Youth unemployment recently hit an alarming 16.2 percent and yet tech companies are perpetually hunting for developers to hire. Many university computer science programs are more theoretical than practical, so graduating with a CS degree from an elite institution does not necessarily mean you have the skills needed to build an actual product. As a result, Silicon Valley startups are known for valuing an individual’s portfolio over an impressive work/educational history. As Desai put it, “the app is the new resume.” The students are choosing to spend their summers sitting in front of computers because they want to develop skills that they can’t learn in school.

MakeGamesWithUs had 160 applications for its program this summer and chose around 75 students to participate. Most are high school kids, although around 40 percent are college students. Each intern goes through MakeGamesWithUs’ online tutorials before the program starts. The program runs for nine weeks and participants must attend at least four. During this time, they brainstorm ideas, scope out logistics and set realistic goals, and then get started building. When they have a question about code or design, they can discuss it with MakeGamesWithUs’s team or their peers. Twice a week there are play testing sessions. The summer culminates in a demo day.  The program is free and unpaid, and the students own all their code.

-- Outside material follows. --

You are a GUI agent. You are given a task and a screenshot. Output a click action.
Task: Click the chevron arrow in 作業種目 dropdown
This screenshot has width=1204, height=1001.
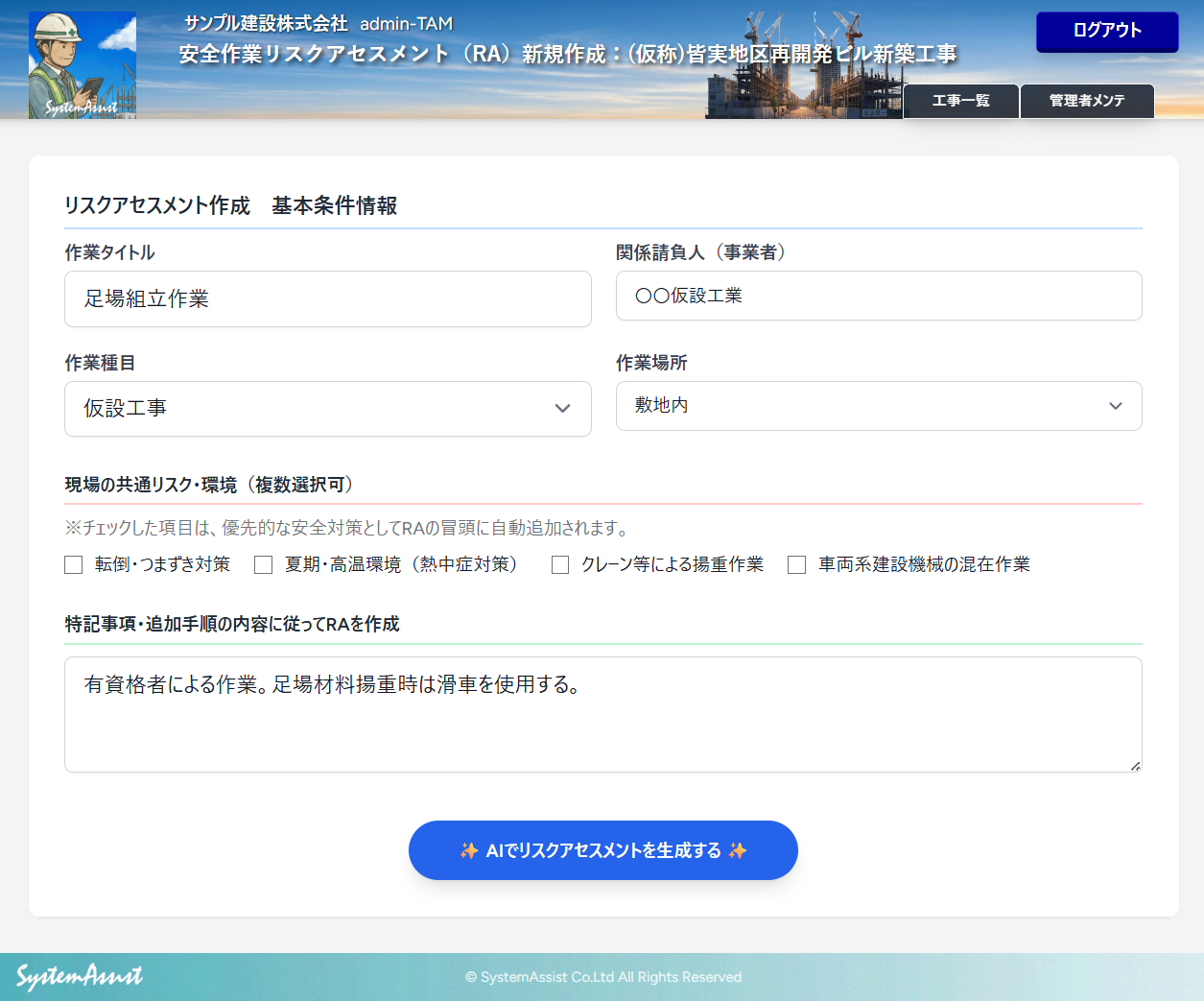coord(562,409)
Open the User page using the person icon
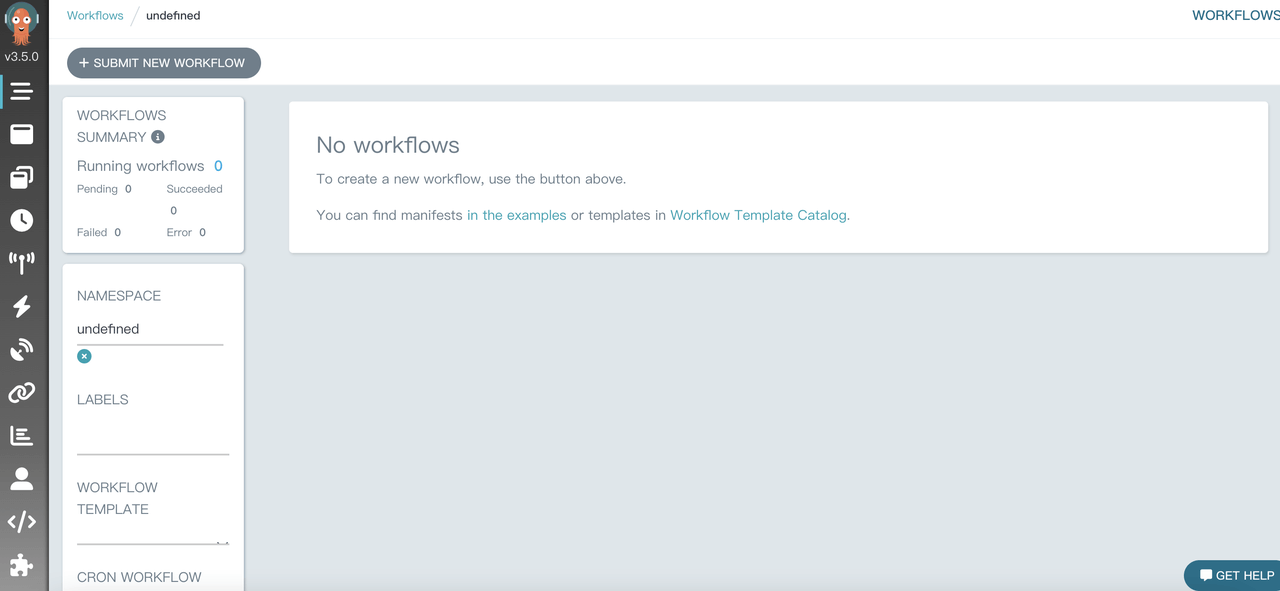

Jake O’Rielly is an 18-year old who graduated from high school a couple months ago. He said his dad works in IT and he has been into computers from a young age. He is also interested in comedy and participates in an open mic night near his house in Marin. His game brings these two seemingly disparate interests together.

“I like the idea of trying to create an experience for someone else, an experience you imagine and then transfer to another person,” O’Rielly said. “I feel like there are a lot less genre variety in games than in others areas like books and movies.  There aren’t a lot of pure comedy games out there, and its interesting to think of mobile games as a budding medium for it, just as comic books were back in the 50s.”

O’Rielly’s game is called “Many Games of Life.” It consists of mini-games that take you through actions in someones life, like waking up, catching the bus, making pancakes etc… As you do various actions, the game generates comments with what O’Rielly calls his “cynical sarcastic humor.”  He said building it was a lot more fun than working as a bag boy at the grocery store, and it also showed his mom that this could be a “real job.”

This is the second year MakeGamesWithUs ran the program. The inspiration came after Desai and cofounder Jeremy Rossmann taught a class on building iPhone games at Menlo High School and the students were so excited, they extended it into the summer. 30 kids participated last year and the interest is growing. The team is thinking of expanding it into new locations around the country, and will definitely do it again next year. In the meantime, hopefully, they will find a little time for a vacation.